Screenshot grounding data -
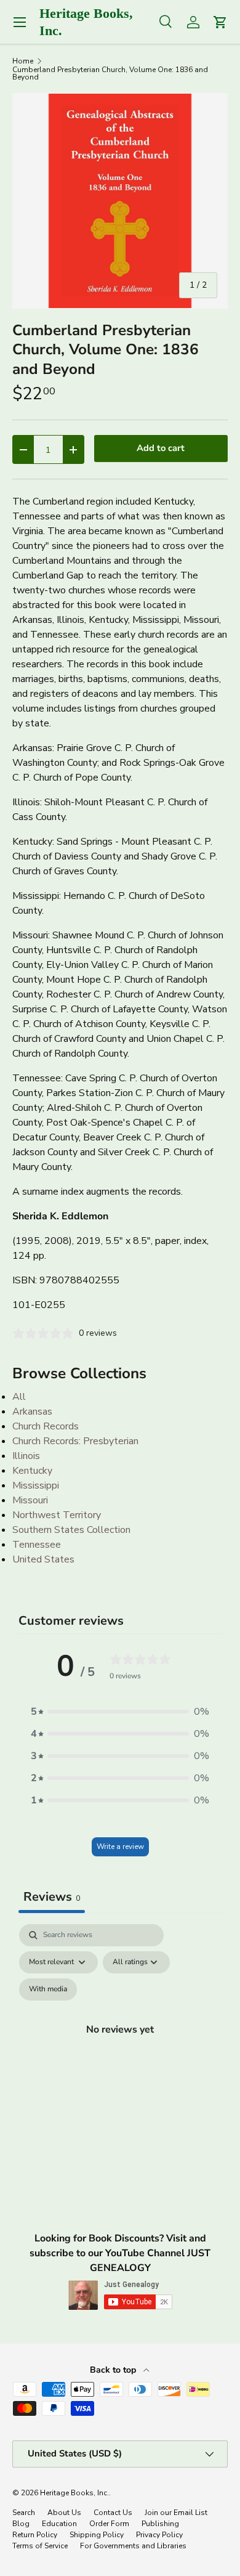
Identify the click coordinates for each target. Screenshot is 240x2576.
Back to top (114, 2370)
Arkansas (32, 1411)
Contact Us (113, 2512)
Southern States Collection (71, 1530)
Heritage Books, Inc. (74, 2493)
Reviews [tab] (51, 1896)
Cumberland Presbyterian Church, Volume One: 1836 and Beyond (110, 73)
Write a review (120, 1846)
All (19, 1397)
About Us (64, 2512)
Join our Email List (176, 2512)
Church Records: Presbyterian (75, 1441)
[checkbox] (48, 1989)
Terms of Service (40, 2546)
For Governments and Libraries (133, 2546)
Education (59, 2524)
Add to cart (161, 448)
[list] (120, 201)
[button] (120, 1711)
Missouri (30, 1500)
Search (23, 2512)
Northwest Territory (56, 1515)
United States (43, 1559)
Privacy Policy (159, 2535)
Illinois (26, 1456)
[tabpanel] (120, 2044)
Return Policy (34, 2535)
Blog (21, 2524)
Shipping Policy (97, 2535)
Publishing (160, 2524)
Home (22, 61)
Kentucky (32, 1470)
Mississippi (35, 1485)
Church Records (45, 1426)
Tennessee (36, 1544)
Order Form (109, 2524)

Exercise goal -
In how many lines above does the word "Presbyterian" appear? Answer with only the number.

Task result -
2